Please list every Penal Code section cited in the court opinion below.

::: SELECTED TEXT :::

Opinion
THE COURT.*Appellant Sanderson was charged in the superior court with burglary (Pen. Code, § 459) and forcible rape (Pen. Code, § 261, subd. (2)). In the course of a plea bargain he pleaded guilty to the rape charge; as a condition of the bargain, the burglary charge was dismissed. Criminal proceedings were then adjourned and two psychiatrists were appointed to examine appellant for the purpose of determining whether or not he was a mentally disordered sex offender (MDSO) and amenable to treatment.
At the hearing on the reports, the matter was submitted on the two written commentaries after appellant waived his right to examine the physicians. The court indicated it had read the reports, which were in conflict, and found them inconclusive. The court agreed that appellant had serious problems and found that he constituted a substantial danger to the community. However, the court determined that appellant was not an MDSO and ordered criminal proceedings be resumed.
*823At the subsequent sentencing, appellant was sentenced to state prison for the upper base term of eight years (Pen. Code, § 264).
Appellant now argues that his sentence to state prison must be reversed because the court failed to state sufficient reasons in support of its decision not to commit appellant as an MDSO.

::: SUPPLIED INFORMATION :::

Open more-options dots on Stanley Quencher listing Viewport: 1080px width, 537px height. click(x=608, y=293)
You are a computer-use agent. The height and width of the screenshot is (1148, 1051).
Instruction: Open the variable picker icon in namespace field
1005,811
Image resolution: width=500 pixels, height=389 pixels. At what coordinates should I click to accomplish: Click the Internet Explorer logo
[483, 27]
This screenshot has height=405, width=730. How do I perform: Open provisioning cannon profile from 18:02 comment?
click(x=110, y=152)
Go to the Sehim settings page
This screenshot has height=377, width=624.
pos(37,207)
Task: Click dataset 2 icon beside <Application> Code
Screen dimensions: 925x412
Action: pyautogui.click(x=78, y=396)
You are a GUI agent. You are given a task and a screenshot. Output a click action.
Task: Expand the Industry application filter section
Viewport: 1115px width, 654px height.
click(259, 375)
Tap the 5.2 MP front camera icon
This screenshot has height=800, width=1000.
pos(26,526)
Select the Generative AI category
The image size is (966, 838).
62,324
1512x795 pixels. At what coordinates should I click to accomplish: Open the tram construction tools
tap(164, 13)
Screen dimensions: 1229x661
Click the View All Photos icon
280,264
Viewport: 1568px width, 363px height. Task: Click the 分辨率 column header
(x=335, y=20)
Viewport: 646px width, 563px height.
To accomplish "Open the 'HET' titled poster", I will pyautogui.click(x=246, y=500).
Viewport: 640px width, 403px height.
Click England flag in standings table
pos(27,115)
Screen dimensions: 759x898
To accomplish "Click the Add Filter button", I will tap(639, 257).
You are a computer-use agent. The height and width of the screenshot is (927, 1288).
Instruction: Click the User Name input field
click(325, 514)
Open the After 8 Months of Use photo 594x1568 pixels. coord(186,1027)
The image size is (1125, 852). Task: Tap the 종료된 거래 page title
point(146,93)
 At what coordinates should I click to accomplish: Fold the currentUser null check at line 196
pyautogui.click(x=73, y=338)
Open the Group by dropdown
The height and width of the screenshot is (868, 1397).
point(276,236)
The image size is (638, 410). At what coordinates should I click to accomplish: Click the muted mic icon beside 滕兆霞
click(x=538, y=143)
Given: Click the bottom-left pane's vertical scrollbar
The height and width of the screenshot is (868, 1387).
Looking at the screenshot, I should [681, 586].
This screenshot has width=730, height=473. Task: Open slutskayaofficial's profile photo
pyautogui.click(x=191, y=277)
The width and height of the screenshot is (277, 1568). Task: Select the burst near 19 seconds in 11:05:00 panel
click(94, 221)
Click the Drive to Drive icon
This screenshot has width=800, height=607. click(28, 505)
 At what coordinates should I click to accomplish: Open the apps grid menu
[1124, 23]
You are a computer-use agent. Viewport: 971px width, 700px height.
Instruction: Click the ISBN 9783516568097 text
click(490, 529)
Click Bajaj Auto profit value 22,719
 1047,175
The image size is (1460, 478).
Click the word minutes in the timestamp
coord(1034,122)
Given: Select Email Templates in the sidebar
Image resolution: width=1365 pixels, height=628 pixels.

:::

RESULT:
Penal Code, § 459
Penal Code, § 261, subd. (2)
Penal Code, § 264